======== LISTED ENTRIES ========

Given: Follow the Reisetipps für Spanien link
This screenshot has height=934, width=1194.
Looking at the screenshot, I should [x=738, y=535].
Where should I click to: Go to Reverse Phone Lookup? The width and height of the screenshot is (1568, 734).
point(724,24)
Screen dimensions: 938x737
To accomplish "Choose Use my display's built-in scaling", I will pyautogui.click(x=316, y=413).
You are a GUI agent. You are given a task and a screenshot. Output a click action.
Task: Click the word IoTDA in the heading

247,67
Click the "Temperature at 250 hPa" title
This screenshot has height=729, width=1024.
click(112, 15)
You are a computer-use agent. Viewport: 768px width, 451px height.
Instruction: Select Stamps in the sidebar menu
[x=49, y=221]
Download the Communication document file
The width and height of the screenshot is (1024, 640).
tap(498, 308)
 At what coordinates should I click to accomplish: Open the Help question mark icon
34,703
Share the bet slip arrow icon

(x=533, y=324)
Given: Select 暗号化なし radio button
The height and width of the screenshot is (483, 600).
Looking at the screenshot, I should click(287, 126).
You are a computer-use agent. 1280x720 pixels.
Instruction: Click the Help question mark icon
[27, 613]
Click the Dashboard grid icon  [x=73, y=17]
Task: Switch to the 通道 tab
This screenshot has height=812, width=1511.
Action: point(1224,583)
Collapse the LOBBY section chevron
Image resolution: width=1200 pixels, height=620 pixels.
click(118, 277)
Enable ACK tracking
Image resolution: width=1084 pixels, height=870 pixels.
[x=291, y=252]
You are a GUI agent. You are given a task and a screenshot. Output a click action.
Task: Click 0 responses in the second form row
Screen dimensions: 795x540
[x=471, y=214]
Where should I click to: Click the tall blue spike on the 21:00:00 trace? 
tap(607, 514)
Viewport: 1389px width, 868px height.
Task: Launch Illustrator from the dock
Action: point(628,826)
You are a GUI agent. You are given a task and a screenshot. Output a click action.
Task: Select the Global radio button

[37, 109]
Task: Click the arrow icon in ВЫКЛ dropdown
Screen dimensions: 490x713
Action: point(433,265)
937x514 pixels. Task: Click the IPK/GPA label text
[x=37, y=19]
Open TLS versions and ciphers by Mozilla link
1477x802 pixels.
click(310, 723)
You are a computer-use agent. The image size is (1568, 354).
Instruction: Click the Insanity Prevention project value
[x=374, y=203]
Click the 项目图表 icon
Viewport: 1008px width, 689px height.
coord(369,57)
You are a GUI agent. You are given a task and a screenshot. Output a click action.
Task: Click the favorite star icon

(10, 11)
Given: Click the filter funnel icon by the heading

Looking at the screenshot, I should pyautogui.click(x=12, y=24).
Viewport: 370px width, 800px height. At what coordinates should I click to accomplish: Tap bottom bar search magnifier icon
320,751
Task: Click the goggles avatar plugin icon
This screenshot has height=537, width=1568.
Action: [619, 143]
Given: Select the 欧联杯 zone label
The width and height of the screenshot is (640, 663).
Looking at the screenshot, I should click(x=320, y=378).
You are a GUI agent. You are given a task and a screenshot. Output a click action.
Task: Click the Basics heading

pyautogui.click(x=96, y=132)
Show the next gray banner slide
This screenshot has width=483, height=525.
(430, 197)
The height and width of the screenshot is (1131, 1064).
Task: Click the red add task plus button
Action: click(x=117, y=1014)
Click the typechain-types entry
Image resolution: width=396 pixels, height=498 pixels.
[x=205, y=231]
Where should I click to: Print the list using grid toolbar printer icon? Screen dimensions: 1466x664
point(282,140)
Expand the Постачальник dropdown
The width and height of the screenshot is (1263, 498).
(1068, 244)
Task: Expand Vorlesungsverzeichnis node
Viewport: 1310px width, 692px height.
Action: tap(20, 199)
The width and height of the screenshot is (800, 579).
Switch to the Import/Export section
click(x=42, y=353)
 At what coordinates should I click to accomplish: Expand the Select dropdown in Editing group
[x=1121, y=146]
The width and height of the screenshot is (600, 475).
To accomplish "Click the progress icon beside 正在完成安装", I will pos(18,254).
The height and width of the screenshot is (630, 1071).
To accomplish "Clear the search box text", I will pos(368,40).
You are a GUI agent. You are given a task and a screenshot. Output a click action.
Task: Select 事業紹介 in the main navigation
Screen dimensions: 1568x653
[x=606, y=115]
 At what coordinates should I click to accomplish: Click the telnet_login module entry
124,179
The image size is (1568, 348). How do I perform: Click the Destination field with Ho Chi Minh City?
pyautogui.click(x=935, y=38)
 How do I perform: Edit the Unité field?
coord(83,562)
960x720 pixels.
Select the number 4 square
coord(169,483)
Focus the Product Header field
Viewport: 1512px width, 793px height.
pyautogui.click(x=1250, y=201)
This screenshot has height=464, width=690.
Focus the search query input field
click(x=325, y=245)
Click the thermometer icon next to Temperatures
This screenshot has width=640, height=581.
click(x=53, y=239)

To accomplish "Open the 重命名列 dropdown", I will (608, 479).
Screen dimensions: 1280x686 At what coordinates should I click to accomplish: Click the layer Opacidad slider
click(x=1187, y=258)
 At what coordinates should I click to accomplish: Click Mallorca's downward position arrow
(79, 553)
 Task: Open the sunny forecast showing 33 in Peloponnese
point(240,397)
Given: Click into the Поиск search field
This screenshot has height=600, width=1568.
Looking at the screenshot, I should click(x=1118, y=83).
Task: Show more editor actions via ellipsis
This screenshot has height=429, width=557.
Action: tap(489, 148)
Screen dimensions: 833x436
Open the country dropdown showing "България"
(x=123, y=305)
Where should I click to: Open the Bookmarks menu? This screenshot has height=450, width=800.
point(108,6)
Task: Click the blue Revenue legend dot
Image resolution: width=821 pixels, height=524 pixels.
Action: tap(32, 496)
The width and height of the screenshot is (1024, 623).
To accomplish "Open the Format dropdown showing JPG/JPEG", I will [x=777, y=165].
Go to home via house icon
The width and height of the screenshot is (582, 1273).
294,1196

========

ABOUT THIS TASK:
Look back at the entries above and repeat, unchanged, every line from the line holding "telnet_login module entry" through the line holding "Given: Click into the Поиск search field".

WORKED SOLUTION:
 At what coordinates should I click to accomplish: Click the telnet_login module entry
124,179
The image size is (1568, 348). How do I perform: Click the Destination field with Ho Chi Minh City?
pyautogui.click(x=935, y=38)
 How do I perform: Edit the Unité field?
coord(83,562)
960x720 pixels.
Select the number 4 square
coord(169,483)
Focus the Product Header field
Viewport: 1512px width, 793px height.
pyautogui.click(x=1250, y=201)
This screenshot has height=464, width=690.
Focus the search query input field
click(x=325, y=245)
Click the thermometer icon next to Temperatures
This screenshot has width=640, height=581.
click(x=53, y=239)

To accomplish "Open the 重命名列 dropdown", I will (608, 479).
Screen dimensions: 1280x686 At what coordinates should I click to accomplish: Click the layer Opacidad slider
click(x=1187, y=258)
 At what coordinates should I click to accomplish: Click Mallorca's downward position arrow
(79, 553)
 Task: Open the sunny forecast showing 33 in Peloponnese
point(240,397)
Given: Click into the Поиск search field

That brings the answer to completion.